In Western Australia, “the 2020 grain growing season is finally starting to look like it has the potential to return at least an average harvest,” said the Grain Industry Association of Western Australia (GIWA).
“In most regions crops have made up ground from the warm winter conditions to date and are at growth stages similar to a traditional mid-to-late May break.”
However, the association added that state’s winter crops still “need moisture in the bank”, with rains proving enough just to cover short-term needs rather than providing a reserve against future dryness.
‘Crops will crash’
The growing season so far “has been dominated by the very strong high-pressure systems resulting in severe north-south wind events and scattered rain rather than good soaking falls.
“Crops in most areas of the grain growing regions have been living ‘hand to mouth’, with rainfall events, and many have had only one event of greater than 10mm”.
The result is that “there is little sub-soil moisture and crops will crash in the [southern hemisphere] spring if there are not decent falls of rain over the next month”.
Australia’s official Bureau of Meteorology said earlier this week, in a review of June weather, that “root-zone soil moisture has decreased across most of South Australia and the eastern states, and remained below average for the southwestern half of Western Australia”.

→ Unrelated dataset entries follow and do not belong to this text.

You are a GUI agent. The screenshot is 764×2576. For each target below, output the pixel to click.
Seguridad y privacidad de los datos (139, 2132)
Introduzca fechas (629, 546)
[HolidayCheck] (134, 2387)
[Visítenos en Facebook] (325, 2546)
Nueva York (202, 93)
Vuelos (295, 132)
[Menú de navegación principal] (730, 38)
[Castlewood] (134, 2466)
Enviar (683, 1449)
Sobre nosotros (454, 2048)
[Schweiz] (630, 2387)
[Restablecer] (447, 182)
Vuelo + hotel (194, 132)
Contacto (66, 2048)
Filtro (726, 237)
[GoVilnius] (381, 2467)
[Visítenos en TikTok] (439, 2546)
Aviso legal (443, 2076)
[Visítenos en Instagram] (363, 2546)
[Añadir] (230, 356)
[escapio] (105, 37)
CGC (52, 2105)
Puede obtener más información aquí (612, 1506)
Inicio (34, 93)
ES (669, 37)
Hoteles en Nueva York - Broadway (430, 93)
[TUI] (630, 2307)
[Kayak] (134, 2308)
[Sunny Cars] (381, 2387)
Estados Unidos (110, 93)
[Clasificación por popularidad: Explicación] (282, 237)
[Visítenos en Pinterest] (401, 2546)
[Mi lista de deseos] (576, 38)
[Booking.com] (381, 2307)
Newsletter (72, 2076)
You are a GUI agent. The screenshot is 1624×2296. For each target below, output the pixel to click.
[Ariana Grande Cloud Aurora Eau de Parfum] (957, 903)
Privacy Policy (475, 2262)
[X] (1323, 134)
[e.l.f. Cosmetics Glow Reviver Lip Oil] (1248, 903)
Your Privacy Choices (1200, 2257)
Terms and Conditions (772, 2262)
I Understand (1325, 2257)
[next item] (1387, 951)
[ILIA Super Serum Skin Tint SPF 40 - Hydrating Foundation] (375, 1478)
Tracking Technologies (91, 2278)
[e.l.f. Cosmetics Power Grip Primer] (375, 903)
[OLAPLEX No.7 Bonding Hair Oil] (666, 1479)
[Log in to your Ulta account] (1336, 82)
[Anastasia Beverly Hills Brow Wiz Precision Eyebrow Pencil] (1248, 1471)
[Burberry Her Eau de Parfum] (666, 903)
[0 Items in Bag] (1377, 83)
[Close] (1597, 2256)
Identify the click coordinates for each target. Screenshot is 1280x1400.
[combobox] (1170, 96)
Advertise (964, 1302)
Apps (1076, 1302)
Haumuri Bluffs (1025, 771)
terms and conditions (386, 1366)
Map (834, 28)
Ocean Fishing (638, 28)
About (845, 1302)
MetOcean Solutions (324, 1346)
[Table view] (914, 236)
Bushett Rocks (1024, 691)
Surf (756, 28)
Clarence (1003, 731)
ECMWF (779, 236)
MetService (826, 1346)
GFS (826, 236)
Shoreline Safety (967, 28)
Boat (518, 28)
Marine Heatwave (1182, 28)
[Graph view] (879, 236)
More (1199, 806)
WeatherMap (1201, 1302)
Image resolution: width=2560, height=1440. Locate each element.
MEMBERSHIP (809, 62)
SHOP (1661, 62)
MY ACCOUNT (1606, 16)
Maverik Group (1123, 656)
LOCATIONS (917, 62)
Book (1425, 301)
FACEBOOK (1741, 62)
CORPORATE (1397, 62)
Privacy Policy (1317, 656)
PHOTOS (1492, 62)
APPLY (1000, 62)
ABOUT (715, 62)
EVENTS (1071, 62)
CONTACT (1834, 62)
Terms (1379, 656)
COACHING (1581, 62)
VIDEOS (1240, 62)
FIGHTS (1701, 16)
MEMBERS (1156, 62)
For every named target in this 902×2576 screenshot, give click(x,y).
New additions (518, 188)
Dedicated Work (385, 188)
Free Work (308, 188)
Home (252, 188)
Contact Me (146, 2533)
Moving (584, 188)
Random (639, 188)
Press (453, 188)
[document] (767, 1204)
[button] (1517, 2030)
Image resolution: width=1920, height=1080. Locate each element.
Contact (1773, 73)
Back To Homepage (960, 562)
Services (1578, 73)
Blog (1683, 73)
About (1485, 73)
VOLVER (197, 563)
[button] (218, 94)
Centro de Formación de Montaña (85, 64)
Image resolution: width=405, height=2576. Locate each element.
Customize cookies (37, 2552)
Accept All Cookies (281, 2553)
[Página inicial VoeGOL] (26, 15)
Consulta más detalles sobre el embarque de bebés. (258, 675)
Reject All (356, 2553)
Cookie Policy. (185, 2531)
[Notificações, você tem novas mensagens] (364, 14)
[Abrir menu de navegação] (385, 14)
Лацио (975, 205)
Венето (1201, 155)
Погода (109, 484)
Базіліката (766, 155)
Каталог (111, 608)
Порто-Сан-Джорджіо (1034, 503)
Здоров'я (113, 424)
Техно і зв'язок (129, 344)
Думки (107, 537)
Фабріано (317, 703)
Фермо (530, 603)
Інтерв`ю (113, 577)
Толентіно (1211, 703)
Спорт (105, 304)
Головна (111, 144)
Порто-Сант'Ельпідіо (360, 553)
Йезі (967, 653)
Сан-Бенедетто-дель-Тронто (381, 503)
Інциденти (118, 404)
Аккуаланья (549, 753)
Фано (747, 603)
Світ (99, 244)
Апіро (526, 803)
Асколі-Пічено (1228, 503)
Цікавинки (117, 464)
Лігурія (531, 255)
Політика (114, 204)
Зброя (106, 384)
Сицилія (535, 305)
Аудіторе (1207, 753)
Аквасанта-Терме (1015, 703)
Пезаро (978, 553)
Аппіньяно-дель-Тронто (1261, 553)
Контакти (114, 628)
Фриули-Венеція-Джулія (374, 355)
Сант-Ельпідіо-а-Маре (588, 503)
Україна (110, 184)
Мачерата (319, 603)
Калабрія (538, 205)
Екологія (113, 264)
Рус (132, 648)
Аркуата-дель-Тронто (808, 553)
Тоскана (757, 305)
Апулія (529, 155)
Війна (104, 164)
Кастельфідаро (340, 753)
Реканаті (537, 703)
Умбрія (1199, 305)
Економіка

‘High probability of drought’
In fact, the bureau, in its latest three-month outlook, two weeks ago, while foreseeing a wet winter and early spring across many growing areas, saw average conditions for the Western Australia wheat belt, and the potential for below-average rains in parts of South Australia and Victoria.
However, the latest forecast, on Tuesday, from the NOAA, the official US meteorological unit, “indicates normal to dry conditions in Western Australia” in the July-to-October period, Refinitiv reported.
“In short, the long-term weather outlooks are favourable for crop production in New South Wales and Queensland, but indicate high probability of drought in Western Australia and southern portions of South Australia and Victoria and downside risks to Australia wheat yield and production.”
Refinitiv trimmed by 57,000 tonnes to 25.03m tonnes its forecast for Australia’s wheat harvest this year, taking it a little further below the 26.67m tonnes expected by Abares, the official Australian crop bureau.
The Refinitiv forecast factored in an expectation of harvested area of 12.62m hectares, below the 12.99m hectares expected by Abares with, at 1.98 tonnes per hectare, a slightly lower yield figure too.
For Western Australia, Refinitiv pegged harvested area at 5.02m hectares.
GIWA pegged the state’s planted wheat area at 4.93m hectares, an upgrade of 40,000 hectares from last month’s estimate, but reflecting some further switch from barley, after China slapped punitive tariffs on imports of Australian barley.